Production volume matters
Design is not just about quality. Speed and volume are part of the job. This resume mentions them clearly:
Manage 5-8 concurrent projects with typical turnarounds of 2-4 weeks from brief to delivery
Produced 120+ social media assets per quarter for the Glasgow Museums Instagram and Facebook channels
If you produce a high volume of work (social assets, email templates, print collateral), include the numbers. A creative director reading "120+ social media assets per quarter" can immediately picture the pace of work.
For in-house roles especially, volume demonstrates that you can keep up with the demands of a busy marketing team. Not every project is a two-month brand identity. Most of the work is fast, iterative, and deadline-driven.
Skills: separate the tools from the disciplines
This resume lists tools (InDesign, Illustrator, Photoshop, Figma, After Effects) alongside disciplines (Brand Identity, Packaging Design, Typography & Layout, Print Production). That separation is useful because it shows both what software you use and what kinds of design problems you solve.
One important detail: "Print Production (CMYK, Pantone, Pre-press)." If you produce print-ready artwork, say so explicitly. Many junior designers only work in RGB for screen. Knowing your way around CMYK, Pantone spot colours, and pre-press checks is a skill that agencies and print houses value.
If you have motion graphics experience, even at a basic level, include it. "After Effects basics" is honest and still gives you a keyword match for roles that want some animation ability.
Your portfolio link belongs on your resume
This resume includes a personal website: callumdrummond.co.uk. For a designer, this is essential. The resume gets you shortlisted. The portfolio gets you the interview.
But here is the catch: the link only helps if the portfolio is current and curated. Three to five strong projects are better than fifteen mediocre ones. If the job you are applying for is a packaging role, make sure packaging work is near the top of your portfolio site.
If you do not have a personal site, a well-organised Behance page works. What does not work: a Dropbox link to a folder of assorted PDFs.

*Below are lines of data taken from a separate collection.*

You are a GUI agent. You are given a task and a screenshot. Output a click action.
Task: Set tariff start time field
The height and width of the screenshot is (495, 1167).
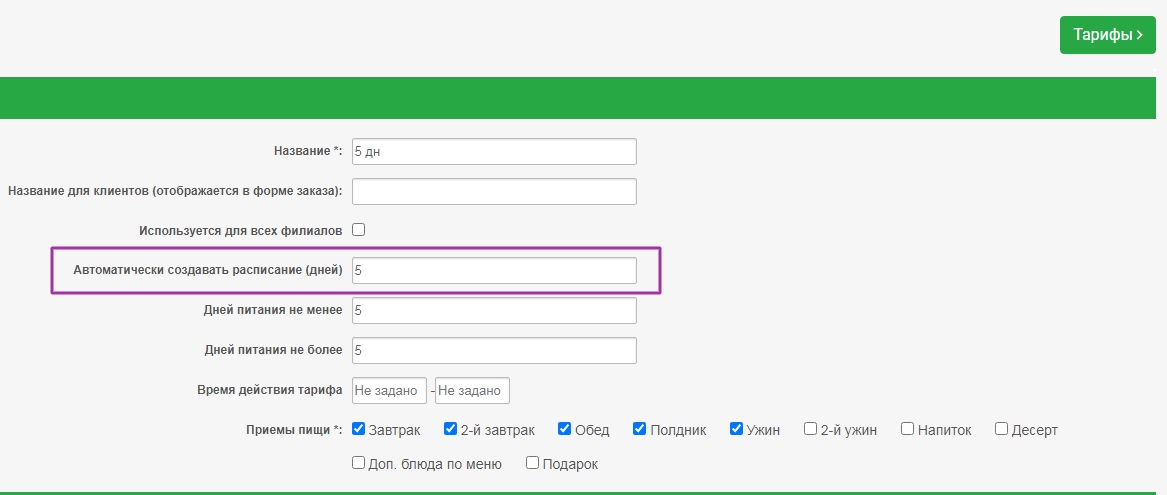tap(389, 390)
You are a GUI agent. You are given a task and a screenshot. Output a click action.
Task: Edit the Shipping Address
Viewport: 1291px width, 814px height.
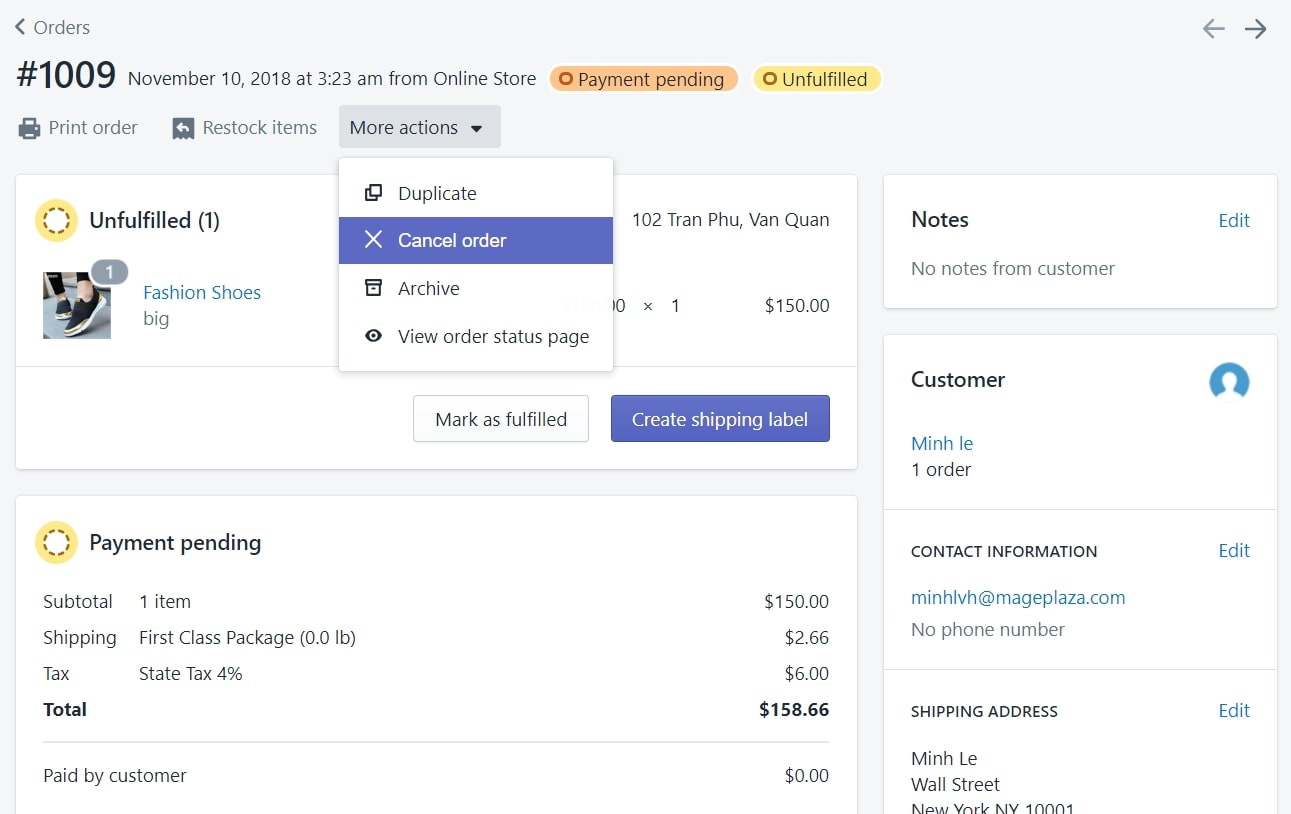coord(1234,711)
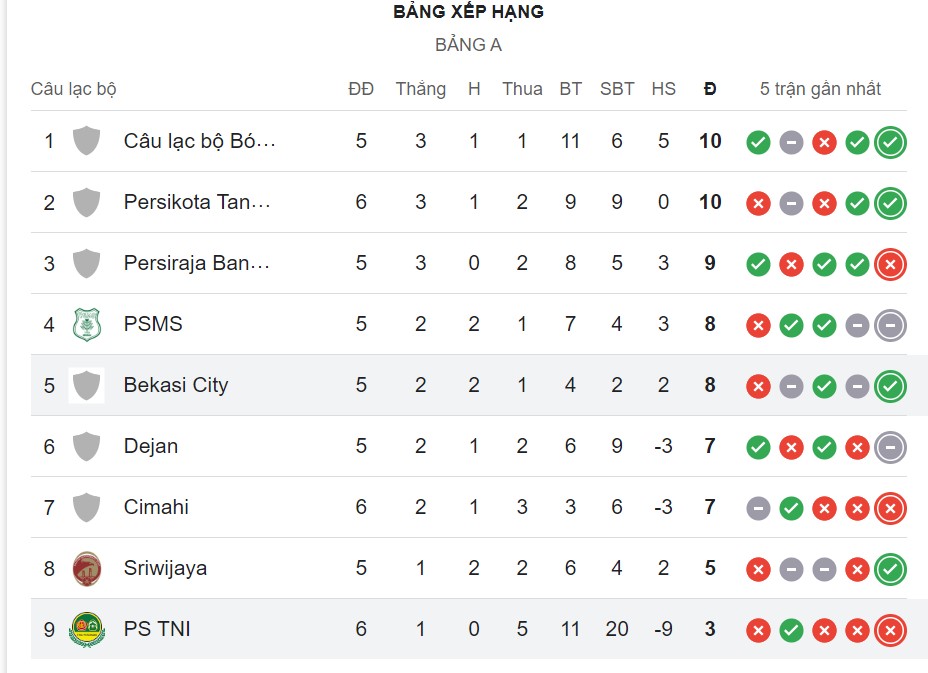This screenshot has height=673, width=928.
Task: Click the Sriwijaya club crest logo
Action: click(x=87, y=568)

Education and awards: use them strategically
This resume highlights a First Class Honours from Glasgow School of Art and two awards: the Creative Review graduate feature and the GSA Alumni Prize. If you have awards or notable education achievements, include them. Design is one of the few fields where your degree show project and the school you attended can genuinely influence hiring decisions.
If you graduated from a less well-known programme, that is fine. Focus instead on any awards, exhibitions, or features your work has received.
Mistakes that designers make on their resumes
Relying entirely on the portfolio. Your resume is the first filter. If it says nothing specific about your work, some recruiters will not bother opening the portfolio link.
Listing software without showing what you did with it. "Proficient in Adobe Creative Suite" appears on every designer's resume. Tie each tool to a specific type of work. "Used InDesign to produce a 48-page publication" or "Built social templates in Figma for a quarterly asset pipeline."
No print production knowledge. If you are applying to an agency or any role that involves physical materials, you need to show you understand print. Mention Pantone references, pre-press processes, or print runs you have managed.
Ignoring the brand guidelines work. Producing or maintaining brand guidelines is a real skill. This resume mentions standardising a brand guidelines document used across 8 venues. That shows strategic thinking, not just execution.
Using a template that fights the content. Ironically, designers sometimes choose the most elaborate resume template. Your resume should be well-designed but legible. A good type hierarchy, clear sections, and enough white space. This resume uses Fern, which is clean and lets the content breathe.
One more thing
If you do any creative work outside of your day job, include it. This resume mentions a Risograph printing collective at the Glasgow Zine Library and a design club committee role. These are not job experience, but they show someone who is genuinely interested in design culture, not just clocking in and out. Creative directors notice that.